- **Exercise details**
From the entries below, copy each line in which the word "Hélène" occurs.
╭──
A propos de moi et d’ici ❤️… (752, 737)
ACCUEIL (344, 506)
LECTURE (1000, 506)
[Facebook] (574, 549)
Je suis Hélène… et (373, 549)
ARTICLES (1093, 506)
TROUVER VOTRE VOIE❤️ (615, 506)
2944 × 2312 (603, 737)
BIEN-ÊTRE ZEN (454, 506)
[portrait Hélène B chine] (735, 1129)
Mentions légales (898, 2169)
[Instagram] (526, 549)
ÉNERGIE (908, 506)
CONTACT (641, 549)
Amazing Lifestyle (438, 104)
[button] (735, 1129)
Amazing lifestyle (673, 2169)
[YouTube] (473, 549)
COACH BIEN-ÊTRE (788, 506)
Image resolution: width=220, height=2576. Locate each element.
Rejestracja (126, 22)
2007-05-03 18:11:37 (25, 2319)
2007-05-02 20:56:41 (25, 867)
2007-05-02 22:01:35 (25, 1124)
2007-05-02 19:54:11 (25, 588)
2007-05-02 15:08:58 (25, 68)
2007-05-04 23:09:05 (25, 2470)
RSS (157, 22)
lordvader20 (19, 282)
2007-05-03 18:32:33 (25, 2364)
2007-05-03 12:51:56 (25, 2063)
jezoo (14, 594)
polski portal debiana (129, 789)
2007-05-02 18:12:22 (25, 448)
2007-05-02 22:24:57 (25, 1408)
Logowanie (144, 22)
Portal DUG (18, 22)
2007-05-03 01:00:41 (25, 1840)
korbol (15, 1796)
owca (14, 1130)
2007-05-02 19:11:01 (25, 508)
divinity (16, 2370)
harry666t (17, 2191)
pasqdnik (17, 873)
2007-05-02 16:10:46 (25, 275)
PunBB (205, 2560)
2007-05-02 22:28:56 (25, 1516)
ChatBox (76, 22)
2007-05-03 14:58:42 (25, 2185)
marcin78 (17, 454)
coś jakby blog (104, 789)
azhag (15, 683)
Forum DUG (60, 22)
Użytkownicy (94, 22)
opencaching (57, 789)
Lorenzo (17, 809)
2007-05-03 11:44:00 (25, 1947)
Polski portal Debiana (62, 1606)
╰──
- **Output for this task**
Je suis Hélène… et (373, 549)
[portrait Hélène B chine] (735, 1129)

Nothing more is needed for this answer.